**Problem description:**
Keep only the lines that hold the string "Image", filtering out the rest of the entries below.

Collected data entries

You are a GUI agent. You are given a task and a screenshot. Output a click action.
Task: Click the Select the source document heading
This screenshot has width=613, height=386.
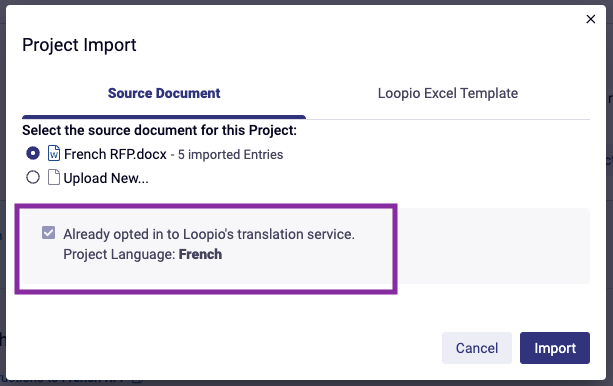160,130
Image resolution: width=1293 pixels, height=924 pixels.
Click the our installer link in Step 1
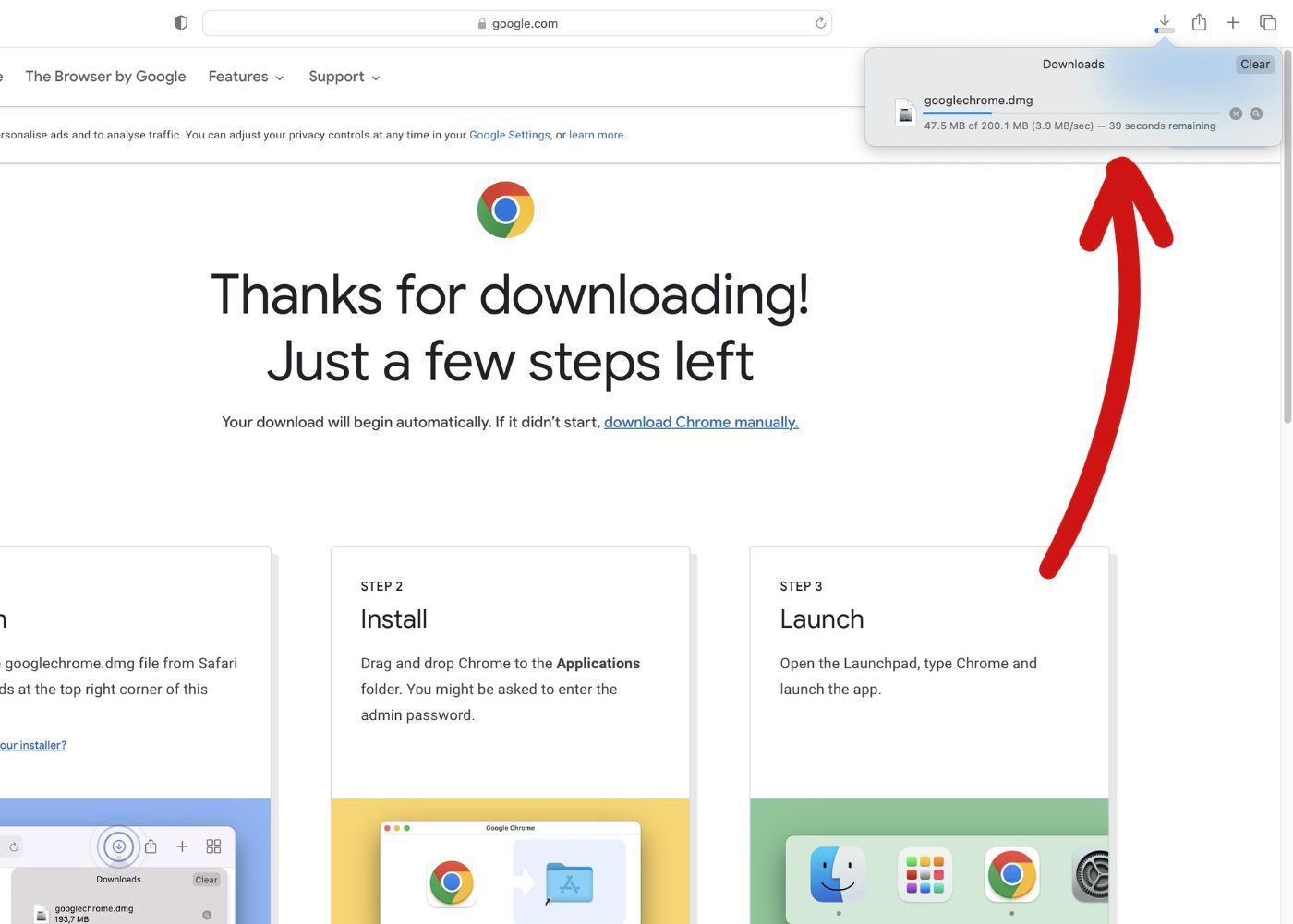[x=32, y=745]
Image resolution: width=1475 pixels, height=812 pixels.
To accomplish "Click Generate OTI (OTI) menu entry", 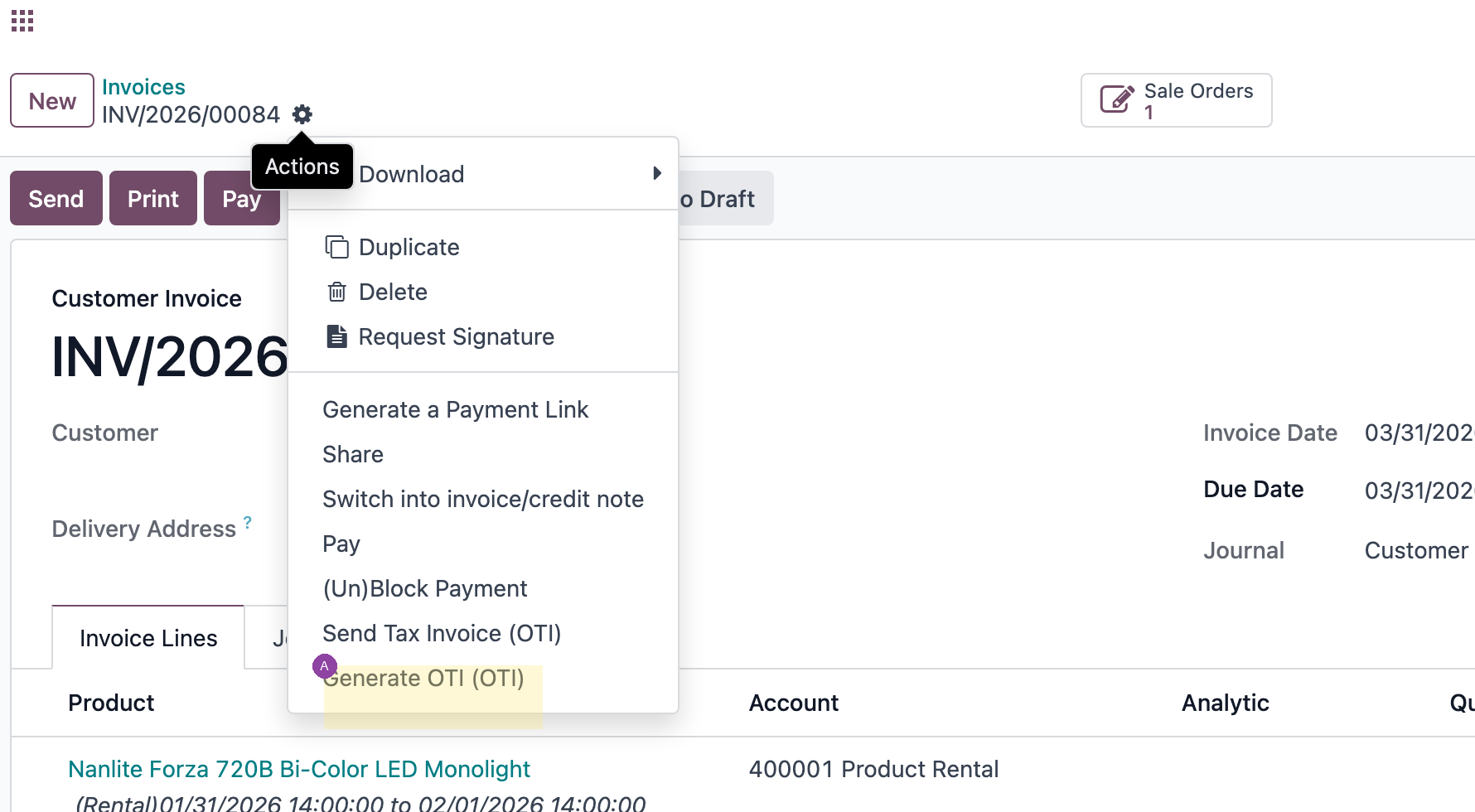I will (423, 678).
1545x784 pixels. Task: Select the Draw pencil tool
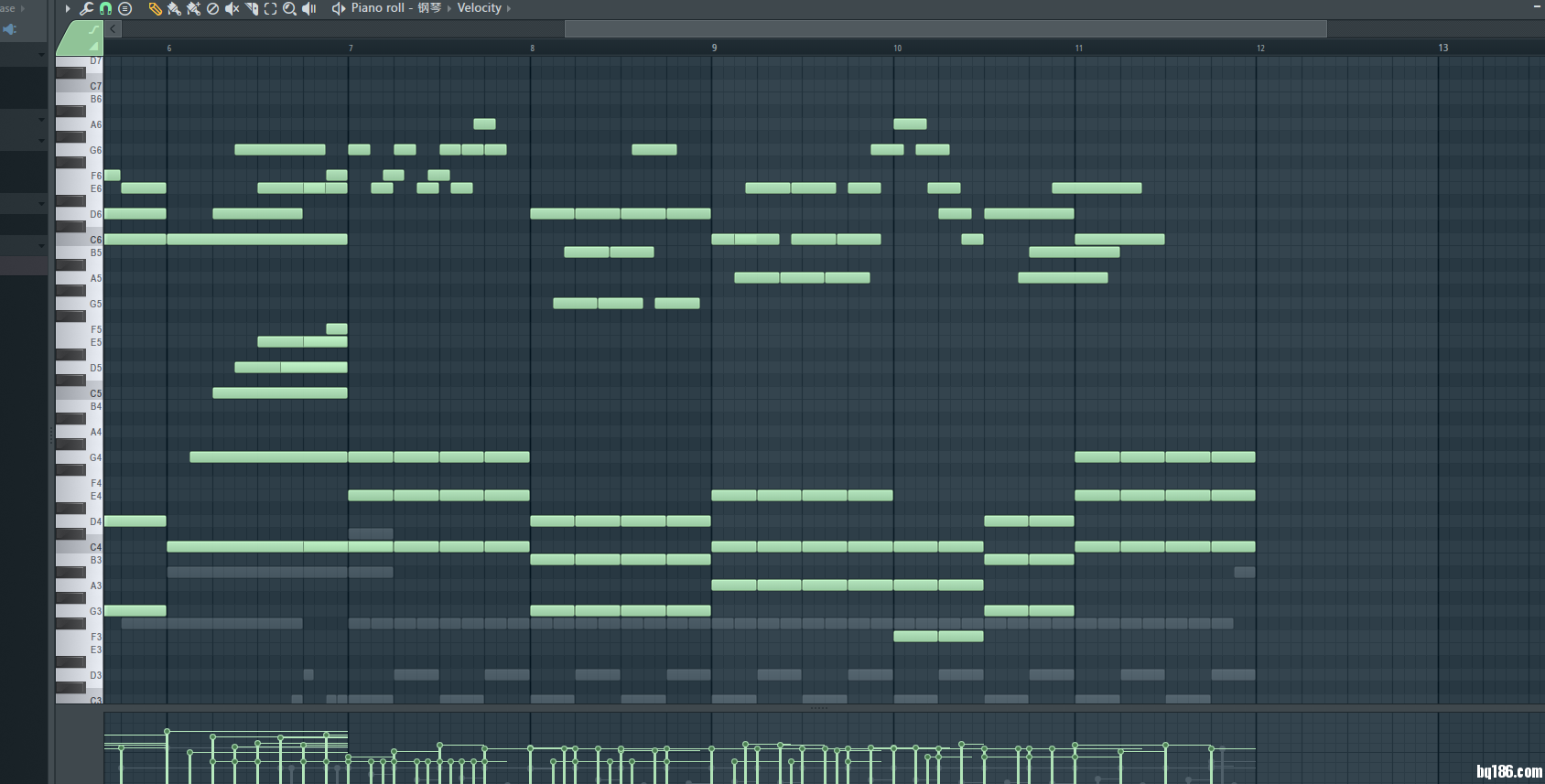coord(155,8)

**Answer section:**
Image resolution: width=1293 pixels, height=924 pixels.
Image resolution: width=1475 pixels, height=812 pixels.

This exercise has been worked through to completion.